** START OF Material for this task **
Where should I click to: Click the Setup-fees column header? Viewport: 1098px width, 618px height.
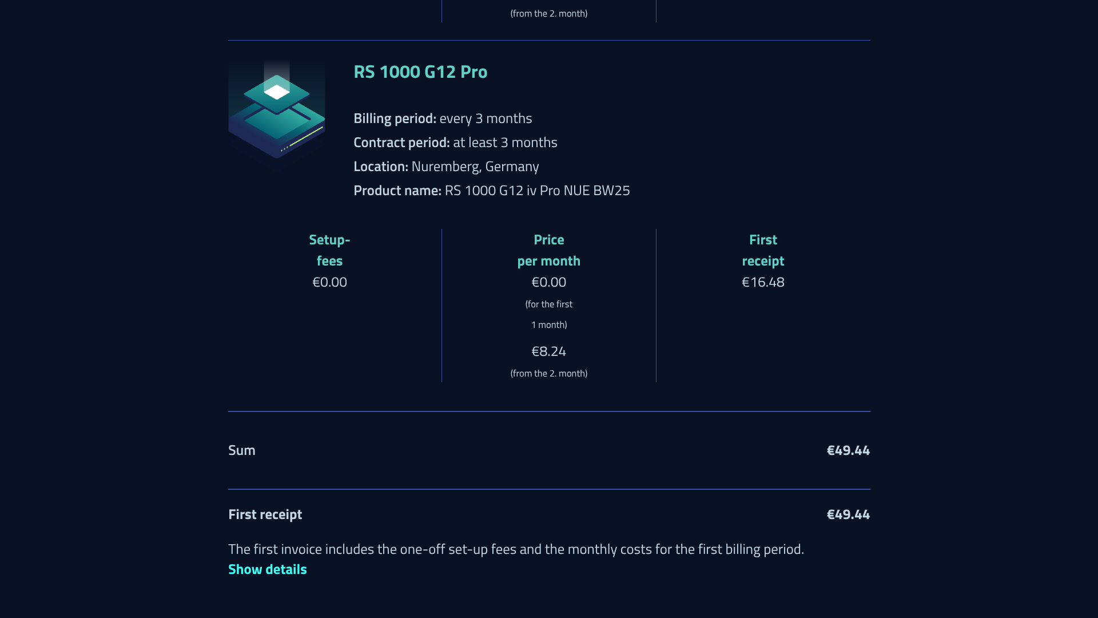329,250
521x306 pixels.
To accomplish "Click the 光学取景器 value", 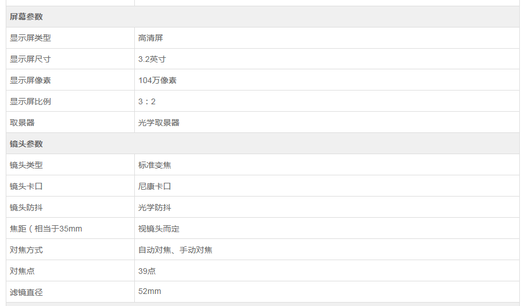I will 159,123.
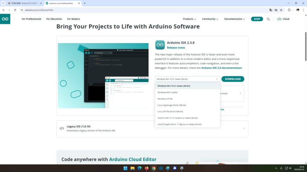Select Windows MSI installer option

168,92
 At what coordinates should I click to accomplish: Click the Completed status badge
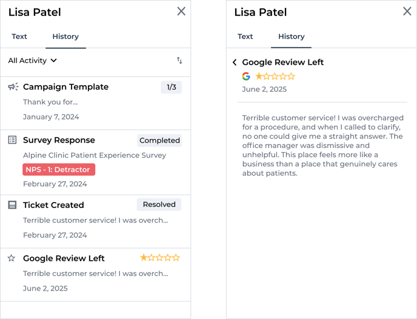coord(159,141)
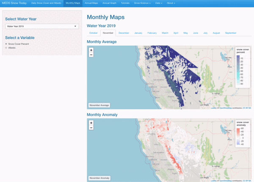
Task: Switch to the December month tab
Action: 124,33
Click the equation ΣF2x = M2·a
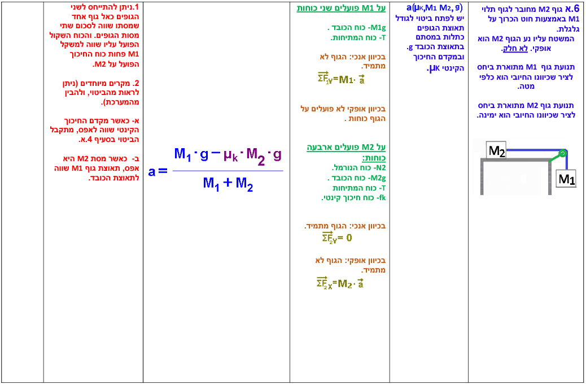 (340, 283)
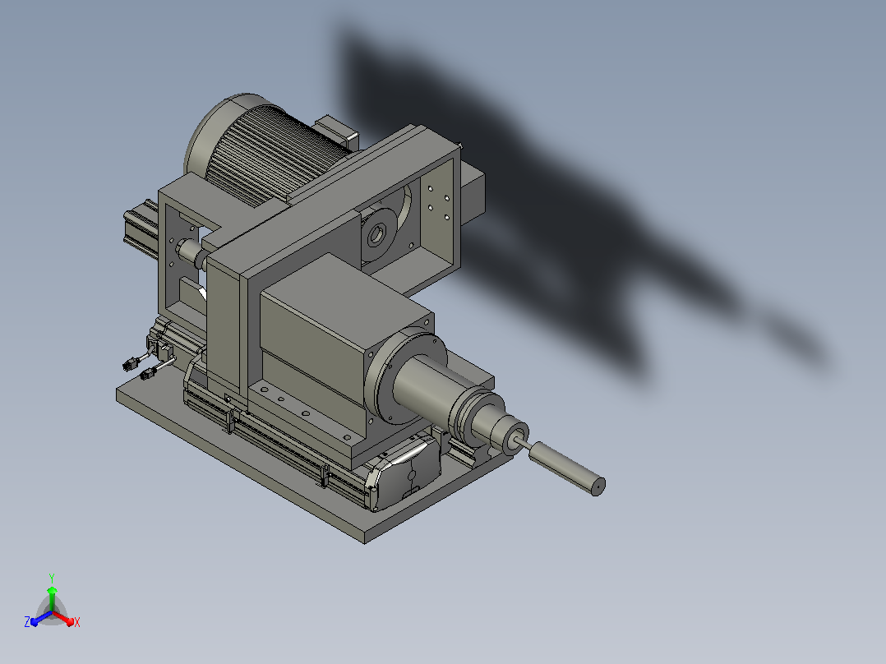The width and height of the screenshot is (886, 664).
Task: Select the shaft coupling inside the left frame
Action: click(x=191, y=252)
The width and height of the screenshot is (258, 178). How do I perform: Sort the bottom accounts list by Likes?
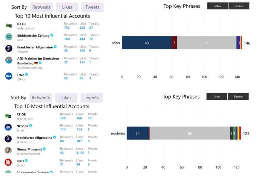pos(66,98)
** END OF Material for this task **
** START OF Material for this task **
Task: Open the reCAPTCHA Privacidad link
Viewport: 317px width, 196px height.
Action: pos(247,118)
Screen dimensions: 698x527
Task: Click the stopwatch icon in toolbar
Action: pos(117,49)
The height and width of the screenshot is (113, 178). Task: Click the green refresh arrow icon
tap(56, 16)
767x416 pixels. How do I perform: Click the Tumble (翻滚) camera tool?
** END OF Material for this task **
Find every line in the listing above that contains the word "Viewport", and copy each of those lines in full.

Final answer:
Where should I click to: Click the Setup-fees column header? Viewport: 1098px width, 618px height.
Viewport: 317px width, 196px height.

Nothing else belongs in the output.